Bersama SMI yang mayoritas adalah aktivis mahasiswa, gerakan itu semakin lebar. Kerja para relawan SPJ bertujuan membagikan makanan bagi mereka yang kekurangan di tengah pandemi virus Covid-19. Target mereka yakni para pekerja informal di Yogyakarta yang mengandalkan pendapatan dari bekerja harian. Pekerja informal seperti tukang becak, sopir ojek online, pemulung, pedagang pasar makin sulit dapat pemasukan setelah orang-orang makin membatasi diri ke luar rumah demi menghindari virus corona (Syambudi, 2020).

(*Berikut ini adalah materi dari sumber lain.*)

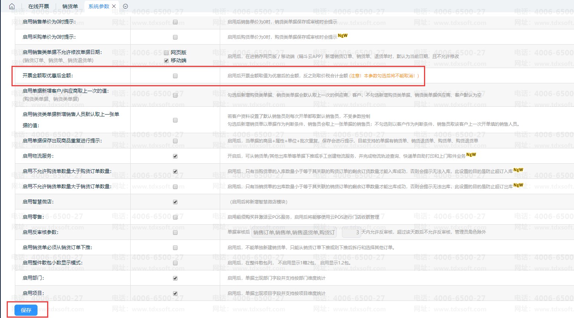Enable the 启用零售 checkbox
The image size is (574, 318).
coord(175,217)
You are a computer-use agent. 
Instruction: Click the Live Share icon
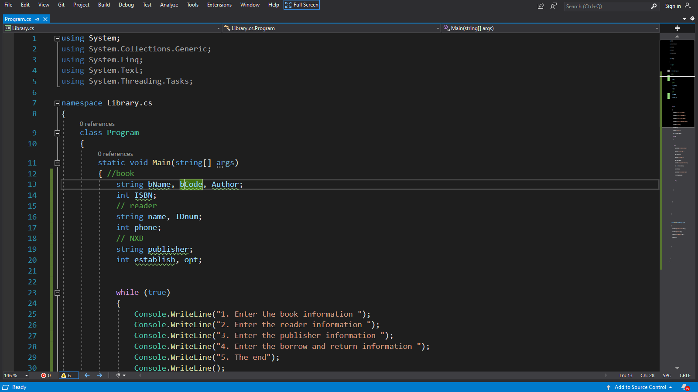tap(541, 6)
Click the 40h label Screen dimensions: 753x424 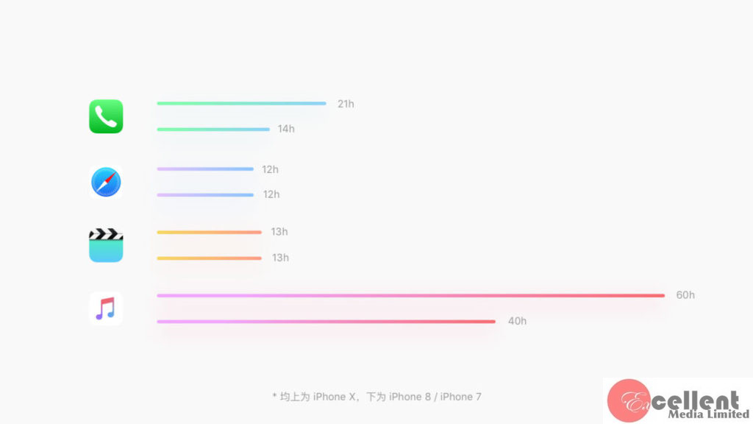pos(517,321)
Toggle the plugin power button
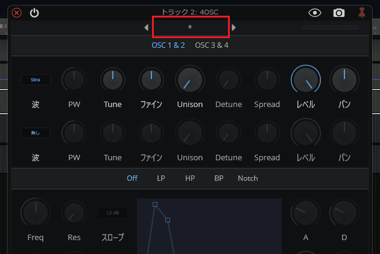The width and height of the screenshot is (380, 254). point(34,12)
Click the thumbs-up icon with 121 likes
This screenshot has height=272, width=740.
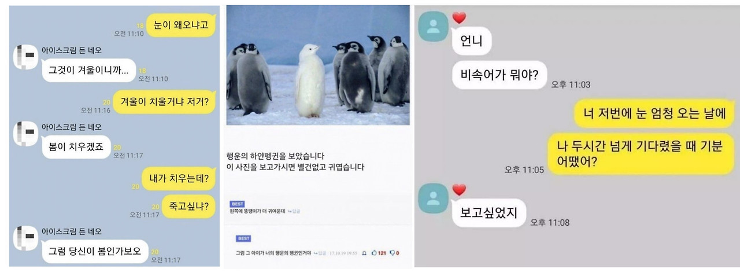(x=374, y=252)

Bagaimana pendapat terkait langkah pemerintah dan munculnya upaya gerakan sosial dari masyarakat?

Sumber :
Nathaniel, F. (2020). Retrieved from Kala Terawan Gagal Menenangkan Masyarakat soal COVID-19
Media Indonesia. (2020). Media Indonesia. Retrieved from Mediaindonesia.com: Melawan Diskriminasi
Setiawan, R. (2020). Tirto. Retrieved from Tirto.id: Aksi solidaritas rakyat berbagi pangan bagi mereka yang terdampak pandemi COVID-19 makin menguat di saat pemerintah tak tanggung kebutuhan dasar usai physical distancing hingga PSBB.

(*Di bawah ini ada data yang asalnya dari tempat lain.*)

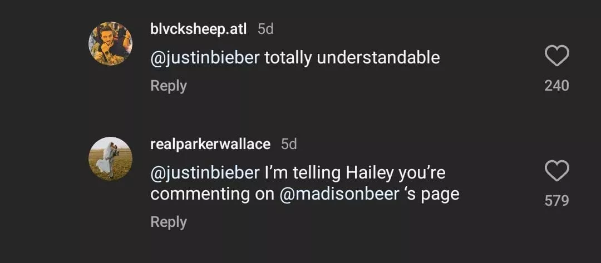The height and width of the screenshot is (263, 601).
Task: Reply to blvcksheep.atl's comment
Action: pos(168,86)
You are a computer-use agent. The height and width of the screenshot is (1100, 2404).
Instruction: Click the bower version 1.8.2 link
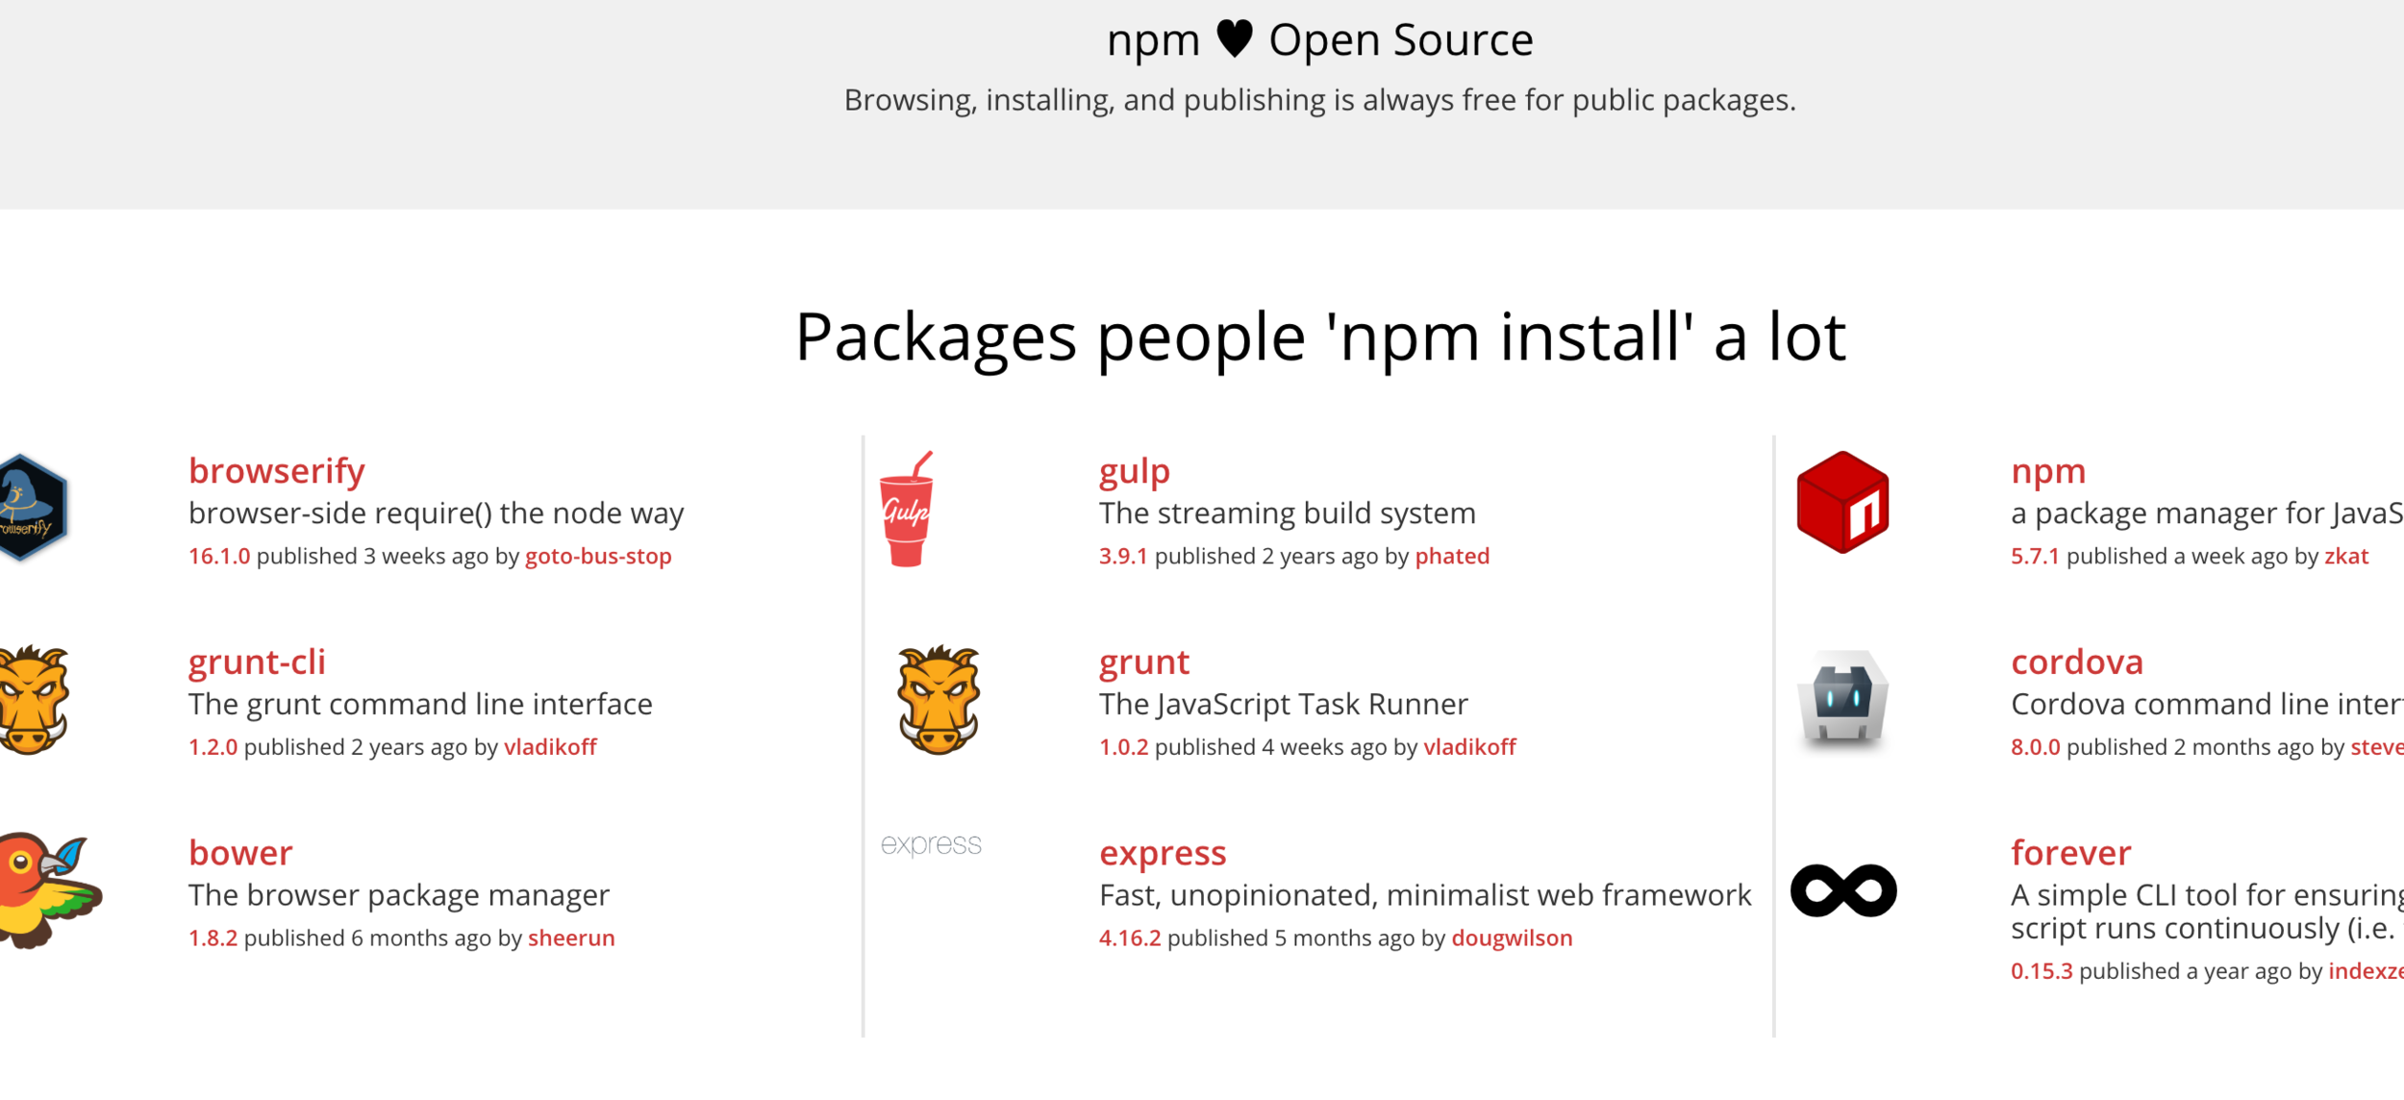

Syambudi, I. (2020). Tirto. Retrieved from Tirto.id: Aksi Solidaritas Pandemi Corona: Dapur Umum Hingga Donasi Rp50 Juta
Widhana, D. H. (2020). Tirto. Retrieved from Tirto.id: BNPB: Data Corona Kemenkes Tertutup & Tak Sinkron dengan Pemda

Yah menurut saya pro kontra pemerintah dalam mengurusi covid-19 tidak akan ada habis jika kita terus saling tunjuk siapa yang salah, alangkah baiknya jika masing2 dari kita sadar akan bahasaya virus tersebut dan mengurangi pergi2 keluar yang tidak perlu.